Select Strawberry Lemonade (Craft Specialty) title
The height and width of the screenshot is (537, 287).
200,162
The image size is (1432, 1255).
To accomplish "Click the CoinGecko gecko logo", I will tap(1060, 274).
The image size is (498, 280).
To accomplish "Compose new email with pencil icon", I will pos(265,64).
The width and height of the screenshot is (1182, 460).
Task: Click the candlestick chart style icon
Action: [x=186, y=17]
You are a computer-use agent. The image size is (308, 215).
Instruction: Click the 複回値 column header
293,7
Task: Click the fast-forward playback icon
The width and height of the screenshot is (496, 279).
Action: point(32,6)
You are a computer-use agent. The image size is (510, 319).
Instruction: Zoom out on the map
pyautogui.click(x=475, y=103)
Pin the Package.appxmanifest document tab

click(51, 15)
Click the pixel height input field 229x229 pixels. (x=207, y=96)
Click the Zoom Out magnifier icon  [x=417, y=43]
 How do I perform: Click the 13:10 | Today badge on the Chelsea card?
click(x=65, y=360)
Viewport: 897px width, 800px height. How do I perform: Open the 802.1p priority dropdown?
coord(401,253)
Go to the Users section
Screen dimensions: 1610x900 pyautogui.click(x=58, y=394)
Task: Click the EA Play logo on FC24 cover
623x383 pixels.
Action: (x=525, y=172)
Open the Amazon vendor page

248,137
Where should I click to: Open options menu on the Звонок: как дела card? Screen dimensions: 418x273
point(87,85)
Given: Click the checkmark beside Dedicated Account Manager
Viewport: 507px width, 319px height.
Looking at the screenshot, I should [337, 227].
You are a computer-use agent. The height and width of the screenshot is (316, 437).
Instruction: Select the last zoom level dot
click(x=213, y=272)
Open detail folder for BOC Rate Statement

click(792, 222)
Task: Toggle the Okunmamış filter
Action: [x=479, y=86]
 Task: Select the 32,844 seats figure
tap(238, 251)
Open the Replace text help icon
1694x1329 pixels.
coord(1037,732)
-------------------------
» HOW TO COMPLETE THIS TASK
Search the entries for the string "agent" and copy each line where it occurs.

» EXPECTED ANSWER
You are a computer-use agent. The image size is (308, 215).
You are a computer-use agent. The image size is (510, 319).
You are a computer-use agent. The height and width of the screenshot is (316, 437).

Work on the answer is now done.